TASK GOAL: Using the data beneath this instruction, retype only the lines from the one that contains "Open the 1-1" down to the one that contains "The height and", both included, exactly as they appear.

RECORDS SHOWN:
☆ ☆ ☆ ☆ ☆ ☆ ☆

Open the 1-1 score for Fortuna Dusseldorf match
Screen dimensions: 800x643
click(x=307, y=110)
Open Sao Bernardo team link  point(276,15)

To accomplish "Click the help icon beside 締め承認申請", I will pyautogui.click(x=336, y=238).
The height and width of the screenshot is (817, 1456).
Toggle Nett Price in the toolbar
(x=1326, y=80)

☆ ☆ ☆ ☆ ☆ ☆ ☆

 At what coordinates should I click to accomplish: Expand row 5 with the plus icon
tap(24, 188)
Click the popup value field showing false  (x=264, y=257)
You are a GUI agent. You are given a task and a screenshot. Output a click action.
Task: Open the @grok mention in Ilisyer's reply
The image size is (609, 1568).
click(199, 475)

☆ ☆ ☆ ☆ ☆ ☆ ☆

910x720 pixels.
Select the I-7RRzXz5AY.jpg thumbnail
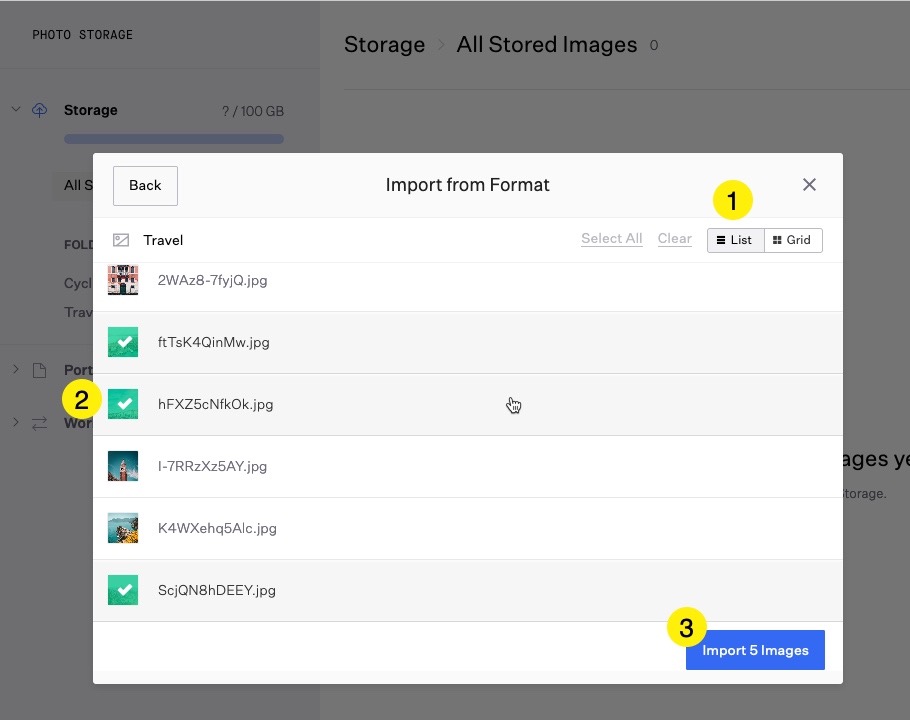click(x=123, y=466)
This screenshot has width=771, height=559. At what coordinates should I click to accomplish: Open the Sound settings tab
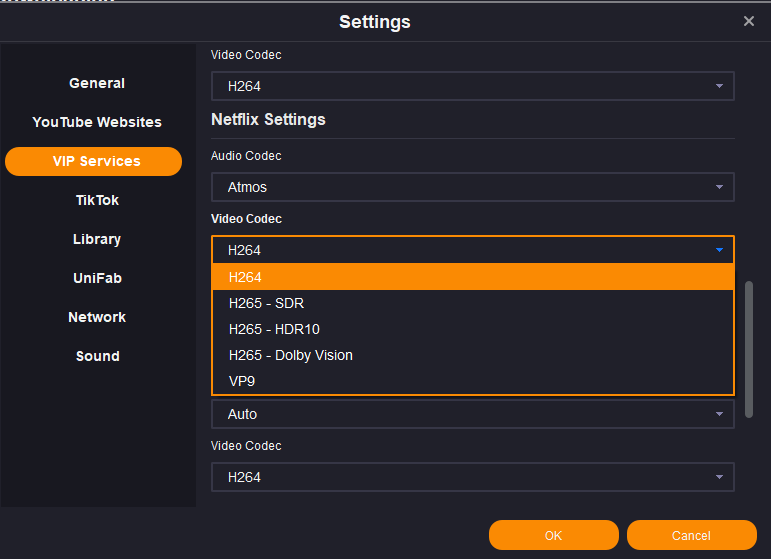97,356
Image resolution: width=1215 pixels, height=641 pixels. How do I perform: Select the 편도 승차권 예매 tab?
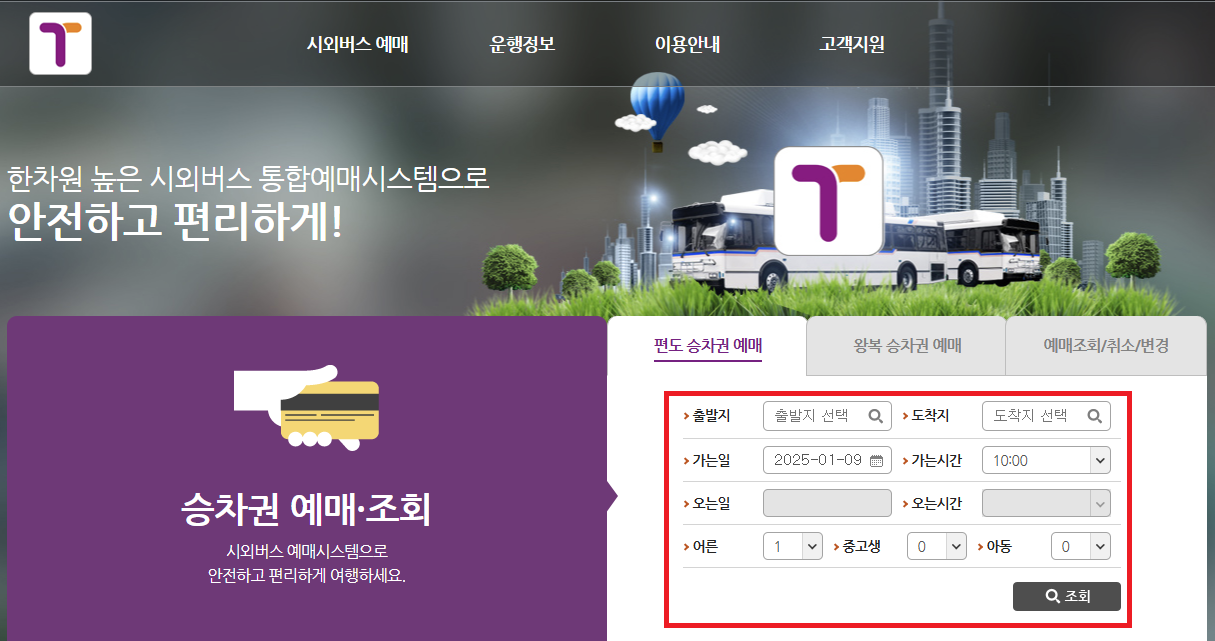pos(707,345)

☆ ☆ ☆ ☆ ☆ ☆ ☆

RESULT OF THIS TASK:
Open the 1-1 score for Fortuna Dusseldorf match
Screen dimensions: 800x643
click(x=307, y=110)
Open Sao Bernardo team link  point(276,15)

To accomplish "Click the help icon beside 締め承認申請", I will pyautogui.click(x=336, y=238).
The height and width of the screenshot is (817, 1456).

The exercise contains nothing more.